Hi @DaleKramer,
Thanks for the posts on the convergence plots. I will only consider those that have either converged or reached the simulation end time. Plots like the second figure top left (R1 1 35mph 0aoa SRJ1 leastsquares) and almost all of the fourth plots except the bottom left R5 134 mph 0aoa SRJ4 fourth) are diverged and the results obtained from those cannot be used. Further adjustment may be needed in the meshes or numerical parameters in order to try to get these plots to converge. We’ll work on them probably later as higher order schemes don’t seem to yield the result behavior we expect.
If you look at the plots that do converge, we see acceptable margins for convergence even for the residuals of Ux. The residual that does not converge as well tend to be the pressure (p, yellow) and this is usually due to the mesh and how the velocity interacts with the mesh itself from what I’ve experienced. However, some simulations do give good convergence for that value and the ones that don’ t converge as well are also of acceptable convergence.
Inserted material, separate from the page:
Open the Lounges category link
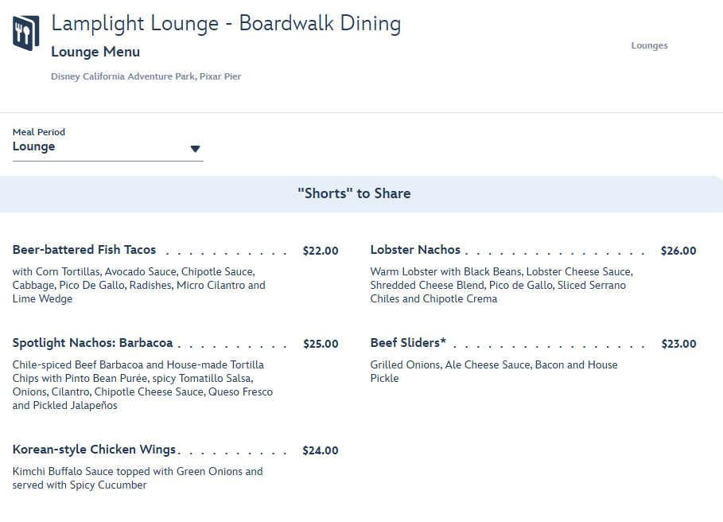723x522 pixels. coord(649,45)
Side note, what we deem by convergence is typically having the residuals at 1E-4 and below. Ideally everything would be 1E-6 or below but 1E-4 is deemed loosely converged. We can probably set a reasonable limit of 1E-5 as the acceptable convergence margin that we’re looking for.
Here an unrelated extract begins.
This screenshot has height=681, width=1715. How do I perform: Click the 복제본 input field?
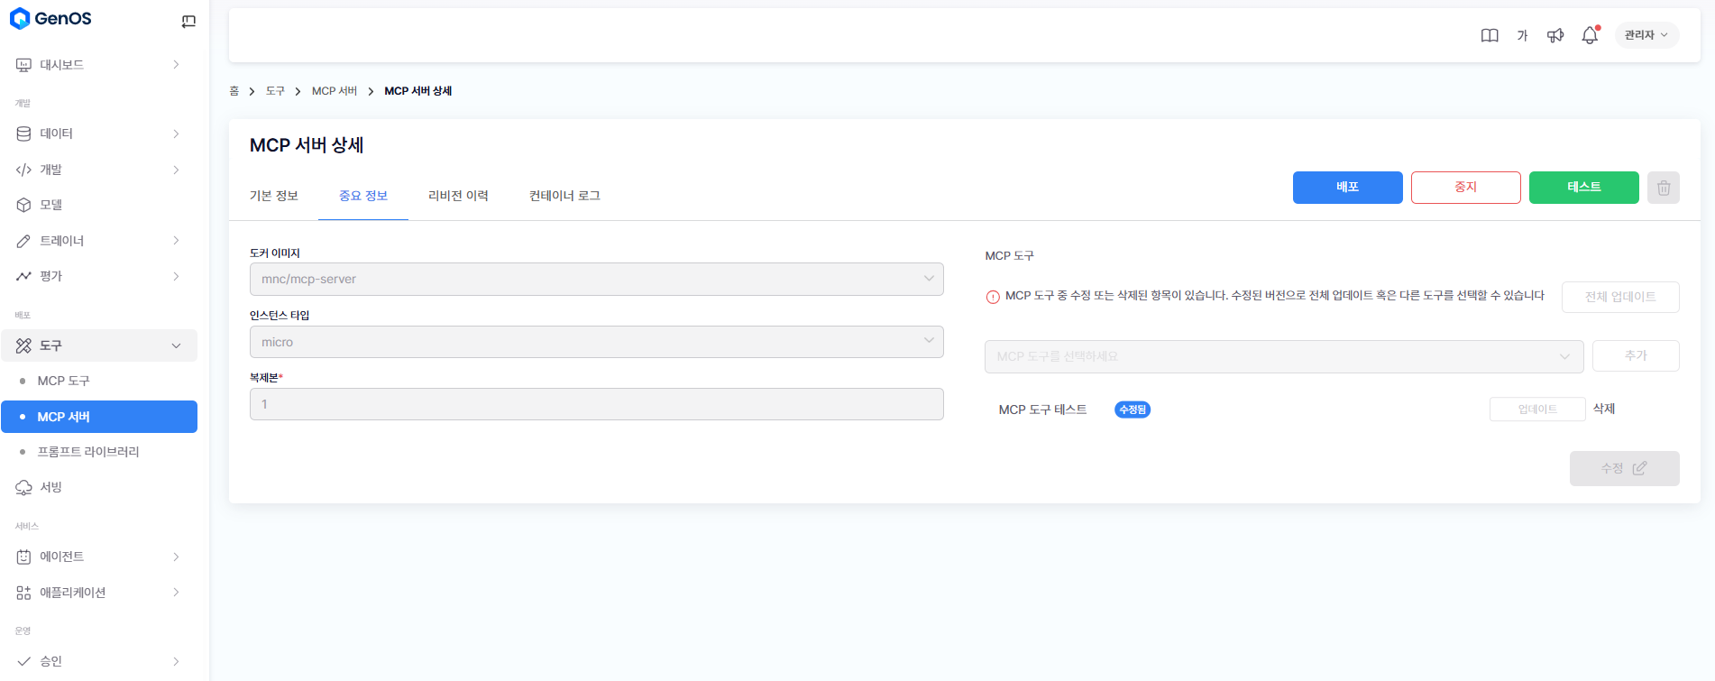[x=596, y=404]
So, here is what I think we can try. Definitely we should try to get the results to fully converge first then get them below our arbitrary set limit of 1E-5. I suggest picking two of your best meshes (probably the SRJ4 and SJR3 or something, you can determine this), performing a first order simulation with the default solver schemes and adjusting the residual controls for pressure and all corresponding residual controls to 1E-6. I’ve attached screenshots of the default parameters you should adjust to below. Once this is done, increased the simulation end time to 2000s and post the convergence plots and result control plots here for those two meshes.
Results control is under the simulation tab and is a way to check for additional convergence while getting a good estimate on the actual values that the simulation is obtaining. You’ve already posted a result control in the second set of figures for Leastsquares, its at the top right corner. Do ensure you apply this result monitoring for both the meshes that we’re going to simulate again so we can monitor them.
After we get steady-state convergence, aka when the residuals or the result controls have reached a steady-state, we can work on bringing any less than preferred residuals down to our set limit. We will probably do this by adjusting the relaxation factors, but that will entail a longer simulation end time so we will deal with that later. Provided that of course whatever we just did to get-steady state results do not simply resolve our continued divergence in results.
The possibility of small issues in meshes causing large deviations in results is very well possible. Whether it is worth it for the user to spend significant amount of time refining their meshes or troubleshooting in order to negate this discrepancy may be debatable based on why exactly this occurs. So yes I would say we should start a topic on this. However, I would like to resolve this issue of yours first before we move on. Then we can spend our efforts tacking the other topic. You are welcome however to start on it if you do have ample free time.
Looking forward to the results. Cheers.
Regards,
Barry
EDIT: On a side note of peculiar issues with the mesher that has not been resolved. I’ve encountered several issues like in this post where the mesh seems to behave very strangely. Maybe we can start a mega-thread (with your observation about each mesh not being the same) and post all the peculiar problems and try to fix or understand them. It would then be very beneficial for everyone once we figure it out and post the solution.